Gross domestic product as calculated by the Australian Bureau of Statistics softened to 0.2 per cent quarter growth in the March quarter, down from 0.6 per cent in the three months to December.
The numbers came in slightly lower than the 0.3 per cent quarterly rise expected by markets and marked the slowest pace of growth since the COVID-19 Delta lockdowns of September 2021.
On an annual basis, the economy grew by 2.3 per cent.
ABS head of national accounts Katherine Keenan said public and private investment drove economic growth over the quarter.
Business investment in equipment, such as machinery, jumped six per cent, and infrastructure spending grew 3.1 per cent.
The bureau said much of this infrastructure spending was on the clean energy transition as several wind, solar and battery projects got underway,
Oxford Economics Australia head of macroeconomic forecasting Sean Langcake said the growth in business investment was encouraging but came off the back of a very weak December quarter.
“The March quarter growth in part likely reflects the clearing of some supply bottlenecks,” he advised.
Working in the other direction was a slowdown in new home building, which fell 1.3 per cent.
Net trade also detracted 0.2 percentage points from GDP.
Household spending lifted an insipid 0.2 per cent, with the bulk of that shopping concentrated on essential items such as food.
Spending on discretionary items fell for the first time since the September quarter of 2019, sinking one per cent, as interest rate hikes and cost of living pressures weighed on household budgets.
Further to that, households were able to stash away the smallest proportion of household income in 15 years.
Just 3.7 per cent of incomes were saved over the quarter.
“Households’ ability to fund consumption growth by saving less will be limited from here,” Mr Langcake warned.

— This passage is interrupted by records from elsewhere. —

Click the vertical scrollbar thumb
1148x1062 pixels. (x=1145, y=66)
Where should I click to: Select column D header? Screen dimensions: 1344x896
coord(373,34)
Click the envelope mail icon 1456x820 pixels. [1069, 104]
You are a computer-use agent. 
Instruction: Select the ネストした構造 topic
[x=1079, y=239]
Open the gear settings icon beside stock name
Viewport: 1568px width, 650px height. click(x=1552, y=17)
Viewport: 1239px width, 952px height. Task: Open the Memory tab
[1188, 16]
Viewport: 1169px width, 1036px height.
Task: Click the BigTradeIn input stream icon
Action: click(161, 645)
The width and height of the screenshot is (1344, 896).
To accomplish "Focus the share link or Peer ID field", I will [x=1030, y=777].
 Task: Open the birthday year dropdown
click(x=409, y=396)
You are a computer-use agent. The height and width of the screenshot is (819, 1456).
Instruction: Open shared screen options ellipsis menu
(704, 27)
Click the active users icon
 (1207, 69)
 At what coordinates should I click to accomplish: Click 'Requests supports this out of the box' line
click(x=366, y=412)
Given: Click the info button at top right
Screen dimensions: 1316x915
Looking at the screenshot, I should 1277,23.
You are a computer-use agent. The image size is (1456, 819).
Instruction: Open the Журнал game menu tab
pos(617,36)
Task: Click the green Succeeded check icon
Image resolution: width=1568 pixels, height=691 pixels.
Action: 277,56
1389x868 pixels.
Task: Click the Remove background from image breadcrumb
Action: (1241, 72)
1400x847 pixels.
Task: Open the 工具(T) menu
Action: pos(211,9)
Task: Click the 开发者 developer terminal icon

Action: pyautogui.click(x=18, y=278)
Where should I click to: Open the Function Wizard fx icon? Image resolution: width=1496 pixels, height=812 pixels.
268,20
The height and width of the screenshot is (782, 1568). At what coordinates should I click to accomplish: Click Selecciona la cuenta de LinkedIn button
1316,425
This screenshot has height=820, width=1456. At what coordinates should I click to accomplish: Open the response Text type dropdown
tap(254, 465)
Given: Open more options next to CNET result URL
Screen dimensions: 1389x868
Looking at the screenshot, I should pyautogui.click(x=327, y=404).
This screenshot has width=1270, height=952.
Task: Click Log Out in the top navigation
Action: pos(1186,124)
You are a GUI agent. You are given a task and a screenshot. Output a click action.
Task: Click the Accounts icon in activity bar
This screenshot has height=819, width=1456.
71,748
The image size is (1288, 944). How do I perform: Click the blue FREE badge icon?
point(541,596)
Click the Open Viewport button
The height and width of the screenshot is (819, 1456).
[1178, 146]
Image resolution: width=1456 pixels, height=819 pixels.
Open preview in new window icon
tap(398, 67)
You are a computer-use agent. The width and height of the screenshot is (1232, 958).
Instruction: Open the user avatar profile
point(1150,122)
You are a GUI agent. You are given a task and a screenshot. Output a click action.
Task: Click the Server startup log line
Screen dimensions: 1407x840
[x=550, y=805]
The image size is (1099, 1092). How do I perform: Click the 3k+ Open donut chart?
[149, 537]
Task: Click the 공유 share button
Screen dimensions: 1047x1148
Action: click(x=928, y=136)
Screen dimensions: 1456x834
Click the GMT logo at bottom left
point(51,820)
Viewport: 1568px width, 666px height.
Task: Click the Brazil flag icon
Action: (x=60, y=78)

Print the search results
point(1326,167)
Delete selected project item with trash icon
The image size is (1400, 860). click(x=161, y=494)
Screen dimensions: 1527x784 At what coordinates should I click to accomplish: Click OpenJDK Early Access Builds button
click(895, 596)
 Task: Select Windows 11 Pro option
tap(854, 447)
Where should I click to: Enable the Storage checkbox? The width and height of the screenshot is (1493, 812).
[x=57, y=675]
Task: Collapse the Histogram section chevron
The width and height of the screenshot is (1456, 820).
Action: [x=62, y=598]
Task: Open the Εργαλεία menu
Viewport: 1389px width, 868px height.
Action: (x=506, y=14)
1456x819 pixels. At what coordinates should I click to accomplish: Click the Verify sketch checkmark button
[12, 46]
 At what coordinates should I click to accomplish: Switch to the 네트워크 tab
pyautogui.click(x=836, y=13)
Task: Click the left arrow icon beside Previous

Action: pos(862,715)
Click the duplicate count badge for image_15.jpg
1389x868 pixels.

But workers have been able to demand more money thanks to the tight jobs market, with employee compensation – a broader measure than the wage price index – accelerating to 2.4 per cent over the quarter.
This was up from two per cent in the December quarter.
Treasurer Jim Chalmers said the national account dataset confirmed that economic momentum was moderating as expected.
“The numbers confirm what Australians already know – that household budgets are under pressure from rising interest rates and higher cost of living,” Dr Chalmers said.
The treasurer said the government was focused on providing financial relief without fuelling inflation, preparing broken supply chains and investing in the productive capacity of the economy.
Shadow treasurer Angus Taylor said the government was overseeing an economy that was shuddering to a halt.
“This is a tough time for Australians,” he told reports in Townsville.
“Meanwhile, we have a government that doesn’t have the plan or the priorities to fix these problems.”
The health check on the economy follows another interest rate rise from the Reserve Bank.
The central bank hiked by another 25 basis points, taking the cash rate to 4.1 per cent.
RBA governor Philip Lowe used a public appearance on Wednesday to explain his decision, noting that higher-than-forecast consumer prices, wages and housing market data were threatening the inflation outlook.